One of Converge's lesser known influences is Icon. Although it's a relatively obscure language itself, a surprising number of people have heard of Icon's direct predecessor SNOBOL. I first heard of Icon through Tim Peters and Python, where Icon was the inspiration for Python's generator feature (basically procedures that whose execution can be resumed to produce multiple values). However Icon has a much richer, and definitely unique, approach to expression evaluation than any other imperative programming language. When I started working on Converge, I decided to go back to the source, and see how much of Icon's unique approach I could incorporate into Converge.

This article is a personal look back at Icon's influence on Converge, and the successes and failures resulting from that influence. It's quite probable that much of it reflects my slightly superficial understanding of Icon - apart from its innovative approach to expression evaluation, much of the language has an old fashioned feel to it, sometimes appearing like a dynamically typed version of Pascal, and this prevented me from ever wanting to write anything large in it. This isn't a criticism of Icon as such - it was ahead of its time in many ways - but is merely an observation that modern programmers expect something slightly different from their programming languages. Hopefully, even with the above caveat, this article contains something of value to those interested in programming languages.

Why is Icon interesting

In a nutshell, Icon is interesting due to what it calls goal-directed evaluation. This is an evaluation mechanism which gives to an imperative programming language some of the flexibility more often associated with languages like Prolog, such as a limited form of backtracking. It is built around the concepts of success and failure, and generators (see the Converge documentation for more details). Expressions can succeed or fail; if they succeed, they produce a value; if they fail, they do not produce a value and transmit failure to their containing scope. Generators are functions which can produce more than one value.
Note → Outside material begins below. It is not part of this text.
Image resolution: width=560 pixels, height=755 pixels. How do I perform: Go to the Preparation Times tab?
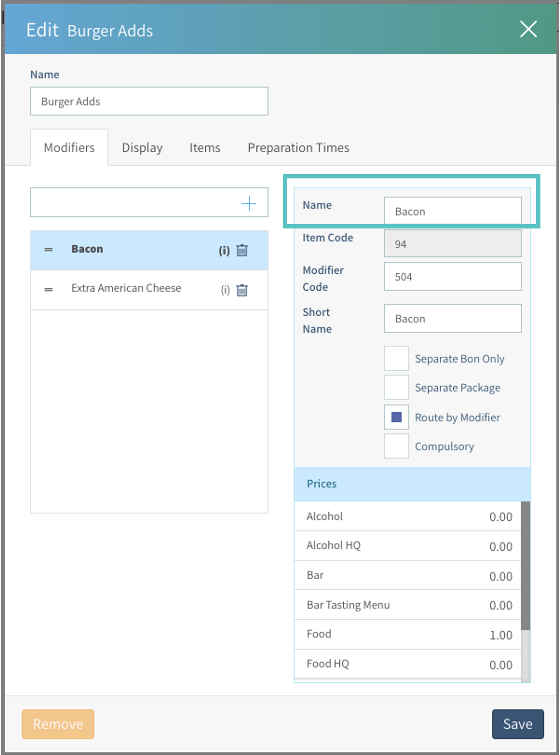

Icon's syntax is derived from Algol, so the following complete program prints 1 to 9 inclusive:

procedure upto(x)
  i := 0
  while i < x do {
    suspend i
    i := i + 1
  }
end

procedure main()
  every x := upto(10) do write(x)
end
Most of this is probably reasonably intuitive, apart from the every and suspend keywords. every can be considered to be equivalent to the typical understanding of a for statement (indeed, in Converge, the same construct is called for). suspend is equivalent to yield in Python or Converge, returning a value, but allowing the procedure calls execution to be resumed directly after the suspend statement.

Failure and if: a beautiful combination

If I had to pick one thing from Icon that I would not be without in Converge, it would be the concept of failure in if statements. There is something beautiful about saying if this function succeeded, assign the value to this variable and then do xyz. This idiom is used to build a very useful convention that is present throughout Converge's libraries. As in most languages, container items such as dictionaries have a get function which returns the value associated with a certain key; geting a key which doesn't exist generates an error. There is a very common variation on this use case, which is to check whether a dictionary has a certain key, and if it does to do something with its value; otherwise a different code path is taken. In most languages this idiom is expressed roughly as follows:
d := Dict{"a" : 2, "b" : 8}
if d.has_key("a"):
  Sys::println(d["a"])
Not only is the double lookup of a an eyesore, and a maintenance accident waiting to happen, but it can be a significant overhead in tight loops. In Python (and probably other languages), it's common to see the following idiom:
d := {"a" : 2, "b" : 8}
try:
  v = d.has_key("a")
  print v
except KeyError:
  pass
This idiom makes use of the fact that it's nearly always quicker to catch an exception if a key isn't found than to perform two lookups. In my opinion, this idiom is far from pleasant, for reasons that I'm sure most readers will intuitively understand.

In Converge one can express this common idiom thus:

x := Dict{"a" : 2, "b" : 8}
if v := x.find("a"):
  Sys::println(v)
In this example, v only gets assigned a value if find succeeds. There are some other advantages to this approach (e.g. there's no fiddling around checking for null), but the symmetry between get and find, and the consistency of this convention across libraries has proved a real success in Converge. For me, this feature alone justifies the Icon experiment in Converge.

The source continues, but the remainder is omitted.